My question is: when analyzing coder reliability a constructing the analysis in the week 2 homework, is this a problem? Does that analysis assume that 3 separate coders coded every tag in every assignment?

bhargavvader commented 4 years ago

Yes, this would be a problem... it would be difficult to make any judgements about the annotators if there are a different set each time. You would want to ideally have all the documents in one assignment to ensure that it is the same worker.

I'll also see what @HyunkuKwon has to say about this.

DSharm commented 4 years ago

Agreed - i've worked through the problem set and its hard to reach any conclusions given that I have 16 coders with 3 data points each.
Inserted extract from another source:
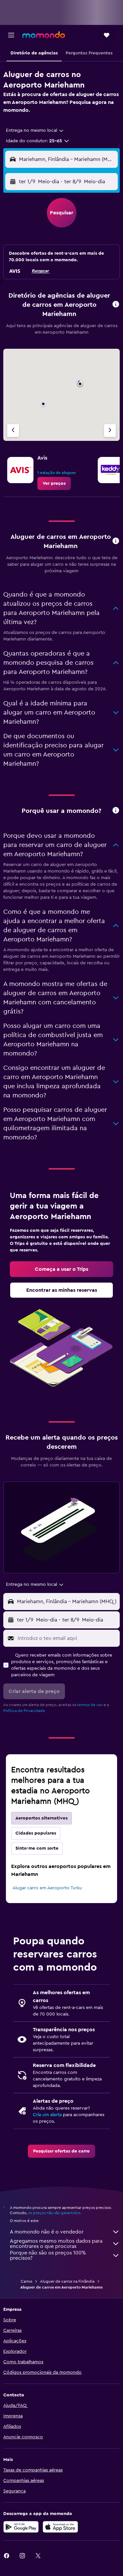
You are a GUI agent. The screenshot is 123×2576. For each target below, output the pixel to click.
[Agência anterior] (13, 430)
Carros (26, 2281)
That said, the example given in the homework (with the loop design) seems to have a similar set up - where each chunk has 4 annotators and a total of 8 annotators. In my case, each "chunk" has 3 annotators and a total of 16 annotators - I just have far fewer data points per annotator.

However, i don't think on MTurk I can limit to 3 unique coders across all the assignments, right? Additionally, I can't put all the documents into one assignment because each document is a pdf with an associated document_url, and for MTurk's input I upload a dataset of 6 "document_urls" which MTurk opens successively for each "assignment". Unfortunately, I don't think I can afford to re-do the MTurk survey for the purposes of the week2 homework (both in terms of time and cost)